Noutros clubes acredito que isso possa ter alguma implicação, porque ter público nas bancadas é uma fonte de rendimento e como tal uma ajuda para as despesas inerentes a um clube. No contexto do Fátima acho que não teve grande impacto. Acho que foi mesmo a má fé das pessoas e a má gestão. Não houve honestidade com os jogadores.

"CHEGA A UM MOMENTO EM QUE TEMOS DE TOMAR DECISÕES, NÃO TEMOS HIPÓTESE E EU ACHO QUE É IMPORTANTÍSSIMO NÃO DESCURAR NUNCA A PARTE DA ESCOLA E DA EDUCAÇÃO."

Hoje estamos aqui contigo para falar sobre os teus estudos, para os quais contavas certamente com o vencimento enquanto profissional de futebol. Possuis um nível de educação financeira que evitou que esta parte importante da tua vida fosse logo colocada em causa?
Tive a sorte de ter tido ajuda da minha família, de alguns amigos e também o pouco que consegui poupar ajudou-me a conseguir não faltar aos meus compromissos com a faculdade e a não desistir. A partir dos meus 25 anos pensei que tinha de fazer algo, porque chega a um momento em que temos de tomar decisões, não temos hipótese e eu acho que é importantíssimo não descurar nunca a parte da escola e da educação, porque mais tarde ou mais cedo vai sempre fazer-nos falta.

Tentaste transmitir a esses colegas mais jovens a importância de também prepararem o pós-carreira?
Sim, sim. Falei com alguns colegas e tentei elucidá-los dessa parte que é muito importante, porque nós estamos aqui a viver o sonho, todos estamos. Mesmo eu, com 27 anos, ainda vivo um sonho, mas já penso também no pós, porque estará perto, mesmo que seja daqui a cinco ou seis anos. Nesta divisão é difícil sobreviver, só alguns é que conseguem. Tentei falar com colegas, sim, tentei elucidar e partilhar um bocado da experiência que fui tendo, mesmo nos clubes deste campeonato. Sei que é difícil e se não conseguirem dar o salto até uma determinada idade vai ser cada vez mais difícil.  Depois os jogadores começam a desmotivar, conforme a idade passa, independentemente de terem o sonho ou não.

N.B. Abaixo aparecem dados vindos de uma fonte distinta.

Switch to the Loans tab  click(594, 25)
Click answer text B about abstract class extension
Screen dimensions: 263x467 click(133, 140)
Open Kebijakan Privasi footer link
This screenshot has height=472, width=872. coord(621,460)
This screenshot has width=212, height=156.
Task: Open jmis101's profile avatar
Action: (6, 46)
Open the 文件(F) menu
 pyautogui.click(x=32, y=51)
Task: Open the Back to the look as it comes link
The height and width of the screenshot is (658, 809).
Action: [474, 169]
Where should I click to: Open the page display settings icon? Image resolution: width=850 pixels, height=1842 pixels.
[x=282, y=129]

Já experimentaste campeonatos nacionais e distritais: se nas divisões mais baixas os treinos habitualmente são à noite, que dificuldades é que tinhas relativamente aos estudos enquanto jogador do Campeonato de Portugal?
É conciliar. Normalmente treinava de manhã e na maioria das vezes tenho mais aulas de manhã. Consegui arranjar um estatuto de atleta de alta competição, que pedi ao clube para me passar, e ultrapassar isso minimamente, mas há sempre a parte do estudo, do ter de estudar e preparar o dia seguinte e os trabalhos. Se não fosse com a ajuda dos meus colegas e de um grupo com quem me dou muito bem, se não fossem eles, era muito difícil. Eram eles que estavam sempre a alertar-me, a enquadrar-me com a matéria de cada disciplina, a avisar-me dos trabalhos de grupo, porque eu não comparecia nas aulas e aí é sempre mais difícil.

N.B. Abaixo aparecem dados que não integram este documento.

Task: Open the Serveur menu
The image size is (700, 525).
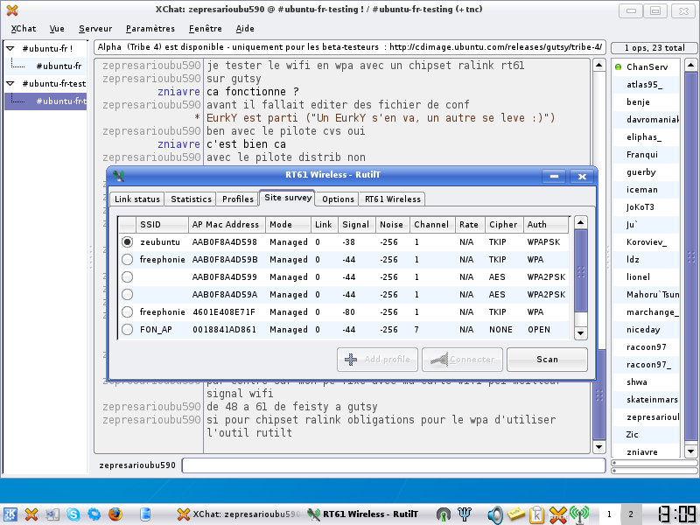Action: [95, 29]
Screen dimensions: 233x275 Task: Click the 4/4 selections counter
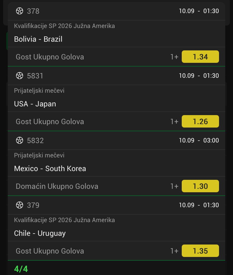21,269
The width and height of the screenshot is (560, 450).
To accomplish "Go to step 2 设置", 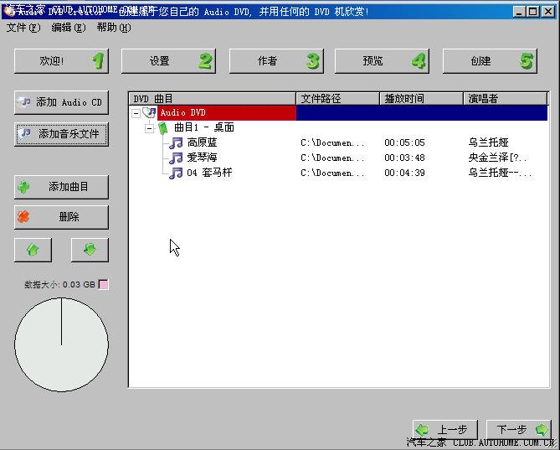I will pos(167,61).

"A EDUCAÇÃO É IMPORTANTÍSSIMA, MESMO PARA QUEM ESTEJA NUMA PRIMEIRA LIGA, TENHA BONS ORDENADOS E BOAS CONDIÇÕES."

O ensino superior sempre foi uma ambição tua?
Nem sempre. Estive em Marketing na Universidade Lusófona, para aí em 2012, quando acabei o secundário, mas estive lá pouco tempo, desisti e continuei a jogar futebol. A partir dos meus 25 anos comecei a pensar, “Ok, e se isto não der? O que é que eu vou fazer depois disto?” Mas antes nunca tinha pensado nisso. Muitos jogadores, mesmo que dê certo e consigam criar um bolo financeiro ou uma estabilidade que permita durante alguns anos viver desso bolo ou mesmo criar um negócio através de qualquer coisa, acho que é curto, porque depois chega a um momento e não chega. A educação é importantíssima, mesmo para quem esteja numa Primeira Liga, tenha bons ordenados e boas condições, acho que é sempre importante.

E porquê a Escola Superior de Desporto de Rio Maior?
Tinha feito o exame de maiores de 23 anos, tanto na FMH, em Lisboa, como aqui e passei nas duas. Depois decidi vir para cá porque jogava no Caldas e era-me conveniente em termos de logística.

Escolheste o curso já com uma saída em mente ou querias essencialmente adquirir conhecimento para criar algo novo?
Principalmente queria adquirir conhecimento. Tenho um projeto em mente, com um colega de faculdade, o Ricardo, que estamos a tentar desenvolver. Mas sim, primeiro era sempre para adquirir conhecimentos que futuramente dessem para transpor para outros níveis e dar-me outro tipo de opções, que não teria se não tivesse este curso.

"VOU SEMPRE DAR PRIMAZIA AO MEU TRABALHO QUE É ISSO QUE ME VAI DAR O SUSTENTO FINANCEIRO. E ESPERO CONSEGUIR CONCILIAR COM O FUTEBOL."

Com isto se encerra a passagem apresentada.